(Input data Opens)

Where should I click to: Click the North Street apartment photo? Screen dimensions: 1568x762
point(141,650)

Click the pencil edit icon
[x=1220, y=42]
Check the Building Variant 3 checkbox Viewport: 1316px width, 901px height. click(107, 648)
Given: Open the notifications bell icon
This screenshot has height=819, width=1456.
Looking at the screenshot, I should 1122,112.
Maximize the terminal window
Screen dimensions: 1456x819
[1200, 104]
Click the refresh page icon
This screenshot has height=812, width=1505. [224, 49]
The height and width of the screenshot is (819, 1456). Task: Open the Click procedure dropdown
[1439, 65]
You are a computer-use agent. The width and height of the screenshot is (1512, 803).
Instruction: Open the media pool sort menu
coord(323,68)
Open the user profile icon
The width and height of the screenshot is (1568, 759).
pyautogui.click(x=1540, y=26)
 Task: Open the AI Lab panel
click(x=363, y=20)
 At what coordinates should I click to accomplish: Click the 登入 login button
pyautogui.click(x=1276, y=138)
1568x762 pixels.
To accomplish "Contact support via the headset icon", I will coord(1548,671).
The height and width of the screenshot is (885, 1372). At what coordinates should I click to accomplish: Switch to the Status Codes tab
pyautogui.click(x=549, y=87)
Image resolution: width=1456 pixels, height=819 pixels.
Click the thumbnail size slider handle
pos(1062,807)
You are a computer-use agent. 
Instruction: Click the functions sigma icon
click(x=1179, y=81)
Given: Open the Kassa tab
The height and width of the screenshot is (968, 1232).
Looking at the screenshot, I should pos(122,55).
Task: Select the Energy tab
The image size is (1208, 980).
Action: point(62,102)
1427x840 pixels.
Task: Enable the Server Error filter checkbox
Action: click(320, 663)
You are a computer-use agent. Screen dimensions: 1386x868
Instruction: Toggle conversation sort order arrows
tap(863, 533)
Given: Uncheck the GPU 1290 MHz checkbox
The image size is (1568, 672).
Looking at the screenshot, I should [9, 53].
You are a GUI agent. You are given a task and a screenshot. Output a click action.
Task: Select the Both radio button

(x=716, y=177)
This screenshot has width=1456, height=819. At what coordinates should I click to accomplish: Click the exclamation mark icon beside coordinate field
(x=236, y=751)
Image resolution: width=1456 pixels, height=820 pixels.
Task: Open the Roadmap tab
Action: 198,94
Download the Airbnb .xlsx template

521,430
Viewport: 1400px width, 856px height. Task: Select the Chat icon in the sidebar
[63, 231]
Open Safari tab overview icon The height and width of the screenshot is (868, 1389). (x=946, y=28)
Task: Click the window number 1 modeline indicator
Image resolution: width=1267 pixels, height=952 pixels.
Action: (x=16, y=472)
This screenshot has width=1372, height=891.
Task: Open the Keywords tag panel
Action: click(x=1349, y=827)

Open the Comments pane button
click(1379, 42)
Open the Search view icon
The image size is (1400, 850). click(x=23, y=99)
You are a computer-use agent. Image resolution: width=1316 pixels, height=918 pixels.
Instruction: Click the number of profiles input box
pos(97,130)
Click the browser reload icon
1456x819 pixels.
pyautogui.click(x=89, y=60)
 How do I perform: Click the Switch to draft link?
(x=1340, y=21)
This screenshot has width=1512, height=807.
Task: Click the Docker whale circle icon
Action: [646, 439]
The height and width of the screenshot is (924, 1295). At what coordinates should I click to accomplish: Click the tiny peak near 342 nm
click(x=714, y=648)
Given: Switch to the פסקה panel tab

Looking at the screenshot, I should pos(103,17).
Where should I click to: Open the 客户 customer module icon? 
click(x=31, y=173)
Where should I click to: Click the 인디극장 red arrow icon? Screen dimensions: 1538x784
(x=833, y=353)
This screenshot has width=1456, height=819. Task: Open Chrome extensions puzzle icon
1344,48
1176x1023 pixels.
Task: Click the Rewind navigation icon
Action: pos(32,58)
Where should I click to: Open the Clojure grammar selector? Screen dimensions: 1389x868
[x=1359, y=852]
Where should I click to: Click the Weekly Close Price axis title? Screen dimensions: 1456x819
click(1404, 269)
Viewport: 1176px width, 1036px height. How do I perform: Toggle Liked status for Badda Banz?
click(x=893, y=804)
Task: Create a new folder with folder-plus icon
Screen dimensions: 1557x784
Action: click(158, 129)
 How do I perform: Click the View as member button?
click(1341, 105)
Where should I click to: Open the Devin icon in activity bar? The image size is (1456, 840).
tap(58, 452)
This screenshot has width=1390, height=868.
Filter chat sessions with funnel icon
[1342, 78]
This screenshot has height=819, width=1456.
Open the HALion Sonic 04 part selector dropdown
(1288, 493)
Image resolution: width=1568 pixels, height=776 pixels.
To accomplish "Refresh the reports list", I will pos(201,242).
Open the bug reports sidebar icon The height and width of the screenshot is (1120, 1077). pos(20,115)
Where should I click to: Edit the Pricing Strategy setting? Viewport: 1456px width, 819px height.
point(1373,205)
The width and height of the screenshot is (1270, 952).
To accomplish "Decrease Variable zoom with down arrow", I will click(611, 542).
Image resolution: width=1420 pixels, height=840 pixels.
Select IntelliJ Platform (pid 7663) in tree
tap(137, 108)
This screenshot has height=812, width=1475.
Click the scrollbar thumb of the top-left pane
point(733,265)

(Input data Closes)

» Task to complete
Reproduce every line above. Keep it exact.

» Written response
Where should I click to: Click the North Street apartment photo? Screen dimensions: 1568x762
point(141,650)

Click the pencil edit icon
[x=1220, y=42]
Check the Building Variant 3 checkbox Viewport: 1316px width, 901px height. click(107, 648)
Given: Open the notifications bell icon
This screenshot has height=819, width=1456.
Looking at the screenshot, I should 1122,112.
Maximize the terminal window
Screen dimensions: 1456x819
[1200, 104]
Click the refresh page icon
This screenshot has height=812, width=1505. [224, 49]
The height and width of the screenshot is (819, 1456). Task: Open the Click procedure dropdown
[1439, 65]
You are a computer-use agent. The width and height of the screenshot is (1512, 803).
Instruction: Open the media pool sort menu
coord(323,68)
Open the user profile icon
The width and height of the screenshot is (1568, 759).
pyautogui.click(x=1540, y=26)
 Task: Open the AI Lab panel
click(x=363, y=20)
 At what coordinates should I click to accomplish: Click the 登入 login button
pyautogui.click(x=1276, y=138)
1568x762 pixels.
To accomplish "Contact support via the headset icon", I will coord(1548,671).
The height and width of the screenshot is (885, 1372). At what coordinates should I click to accomplish: Switch to the Status Codes tab
pyautogui.click(x=549, y=87)
Image resolution: width=1456 pixels, height=819 pixels.
Click the thumbnail size slider handle
pos(1062,807)
You are a computer-use agent. 
Instruction: Click the functions sigma icon
click(x=1179, y=81)
Given: Open the Kassa tab
The height and width of the screenshot is (968, 1232).
Looking at the screenshot, I should pos(122,55).
Task: Select the Energy tab
The image size is (1208, 980).
Action: point(62,102)
1427x840 pixels.
Task: Enable the Server Error filter checkbox
Action: click(320, 663)
You are a computer-use agent. Screen dimensions: 1386x868
Instruction: Toggle conversation sort order arrows
tap(863, 533)
Given: Uncheck the GPU 1290 MHz checkbox
The image size is (1568, 672).
Looking at the screenshot, I should [9, 53].
You are a GUI agent. You are given a task and a screenshot. Output a click action.
Task: Select the Both radio button

(x=716, y=177)
This screenshot has width=1456, height=819. At what coordinates should I click to accomplish: Click the exclamation mark icon beside coordinate field
(x=236, y=751)
Image resolution: width=1456 pixels, height=820 pixels.
Task: Open the Roadmap tab
Action: 198,94
Download the Airbnb .xlsx template

521,430
Viewport: 1400px width, 856px height. Task: Select the Chat icon in the sidebar
[63, 231]
Open Safari tab overview icon The height and width of the screenshot is (868, 1389). (x=946, y=28)
Task: Click the window number 1 modeline indicator
Image resolution: width=1267 pixels, height=952 pixels.
Action: (x=16, y=472)
This screenshot has width=1372, height=891.
Task: Open the Keywords tag panel
Action: click(x=1349, y=827)

Open the Comments pane button
click(1379, 42)
Open the Search view icon
The image size is (1400, 850). click(x=23, y=99)
You are a computer-use agent. Image resolution: width=1316 pixels, height=918 pixels.
Instruction: Click the number of profiles input box
pos(97,130)
Click the browser reload icon
1456x819 pixels.
pyautogui.click(x=89, y=60)
 How do I perform: Click the Switch to draft link?
(x=1340, y=21)
This screenshot has width=1512, height=807.
Task: Click the Docker whale circle icon
Action: [646, 439]
The height and width of the screenshot is (924, 1295). At what coordinates should I click to accomplish: Click the tiny peak near 342 nm
click(x=714, y=648)
Given: Switch to the פסקה panel tab

Looking at the screenshot, I should pos(103,17).
Where should I click to: Open the 客户 customer module icon? 
click(x=31, y=173)
Where should I click to: Click the 인디극장 red arrow icon? Screen dimensions: 1538x784
(x=833, y=353)
This screenshot has width=1456, height=819. Task: Open Chrome extensions puzzle icon
1344,48
1176x1023 pixels.
Task: Click the Rewind navigation icon
Action: pos(32,58)
Where should I click to: Open the Clojure grammar selector? Screen dimensions: 1389x868
[x=1359, y=852]
Where should I click to: Click the Weekly Close Price axis title? Screen dimensions: 1456x819
click(1404, 269)
Viewport: 1176px width, 1036px height. How do I perform: Toggle Liked status for Badda Banz?
click(x=893, y=804)
Task: Create a new folder with folder-plus icon
Screen dimensions: 1557x784
Action: click(158, 129)
 How do I perform: Click the View as member button?
click(1341, 105)
Where should I click to: Open the Devin icon in activity bar? The image size is (1456, 840).
tap(58, 452)
This screenshot has width=1390, height=868.
Filter chat sessions with funnel icon
[1342, 78]
This screenshot has height=819, width=1456.
Open the HALion Sonic 04 part selector dropdown
(1288, 493)
Image resolution: width=1568 pixels, height=776 pixels.
To accomplish "Refresh the reports list", I will pos(201,242).
Open the bug reports sidebar icon The height and width of the screenshot is (1120, 1077). pos(20,115)
Where should I click to: Edit the Pricing Strategy setting? Viewport: 1456px width, 819px height.
point(1373,205)
The width and height of the screenshot is (1270, 952).
To accomplish "Decrease Variable zoom with down arrow", I will click(611, 542).
Image resolution: width=1420 pixels, height=840 pixels.
Select IntelliJ Platform (pid 7663) in tree
tap(137, 108)
This screenshot has height=812, width=1475.
Click the scrollbar thumb of the top-left pane
point(733,265)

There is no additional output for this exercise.